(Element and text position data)
┌────────
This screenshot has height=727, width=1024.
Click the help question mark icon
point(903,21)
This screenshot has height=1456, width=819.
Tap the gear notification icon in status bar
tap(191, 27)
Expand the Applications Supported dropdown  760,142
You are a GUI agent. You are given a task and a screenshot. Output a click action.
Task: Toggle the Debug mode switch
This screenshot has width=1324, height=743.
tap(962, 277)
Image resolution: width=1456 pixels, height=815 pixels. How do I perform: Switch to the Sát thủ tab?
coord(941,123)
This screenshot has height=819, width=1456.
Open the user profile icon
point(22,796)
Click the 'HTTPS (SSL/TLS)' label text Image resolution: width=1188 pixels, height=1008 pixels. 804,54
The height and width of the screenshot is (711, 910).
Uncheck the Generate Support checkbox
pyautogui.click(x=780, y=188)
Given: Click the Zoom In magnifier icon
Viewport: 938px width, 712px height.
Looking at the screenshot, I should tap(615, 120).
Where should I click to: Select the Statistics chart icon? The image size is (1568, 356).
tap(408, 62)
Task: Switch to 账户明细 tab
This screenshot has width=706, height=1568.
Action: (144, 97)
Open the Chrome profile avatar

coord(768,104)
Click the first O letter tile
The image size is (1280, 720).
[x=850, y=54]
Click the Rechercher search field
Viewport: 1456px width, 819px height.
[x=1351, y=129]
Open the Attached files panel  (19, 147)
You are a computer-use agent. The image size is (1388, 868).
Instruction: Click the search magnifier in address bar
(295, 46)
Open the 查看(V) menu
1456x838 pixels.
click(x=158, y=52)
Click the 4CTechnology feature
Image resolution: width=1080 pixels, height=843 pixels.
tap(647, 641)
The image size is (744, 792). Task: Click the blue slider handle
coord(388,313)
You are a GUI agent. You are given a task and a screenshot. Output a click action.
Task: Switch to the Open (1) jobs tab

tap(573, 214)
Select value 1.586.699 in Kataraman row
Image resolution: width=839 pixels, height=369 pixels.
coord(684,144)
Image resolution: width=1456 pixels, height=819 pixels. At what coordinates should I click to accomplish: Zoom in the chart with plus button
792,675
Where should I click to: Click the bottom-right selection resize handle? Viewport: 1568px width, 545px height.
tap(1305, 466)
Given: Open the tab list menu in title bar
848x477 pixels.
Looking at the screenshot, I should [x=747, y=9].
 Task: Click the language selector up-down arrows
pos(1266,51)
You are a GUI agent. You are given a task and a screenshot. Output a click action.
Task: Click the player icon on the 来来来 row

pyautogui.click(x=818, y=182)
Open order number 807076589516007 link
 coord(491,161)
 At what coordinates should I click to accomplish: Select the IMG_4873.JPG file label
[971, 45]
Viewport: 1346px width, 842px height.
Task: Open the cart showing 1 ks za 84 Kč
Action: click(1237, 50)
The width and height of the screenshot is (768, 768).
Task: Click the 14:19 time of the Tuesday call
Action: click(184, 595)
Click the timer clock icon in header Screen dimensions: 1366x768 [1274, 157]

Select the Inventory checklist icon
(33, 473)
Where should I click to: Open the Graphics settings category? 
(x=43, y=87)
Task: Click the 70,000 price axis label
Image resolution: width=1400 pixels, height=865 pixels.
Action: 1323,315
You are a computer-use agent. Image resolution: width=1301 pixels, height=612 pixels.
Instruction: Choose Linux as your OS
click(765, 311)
└────────
What the task asks: Please show every line in the records that contains the word "Viewport".

The response:
Viewport: 938px width, 712px height.
Viewport: 1456px width, 819px height.
Where should I click to: Click the bottom-right selection resize handle? Viewport: 1568px width, 545px height.
Viewport: 1346px width, 842px height.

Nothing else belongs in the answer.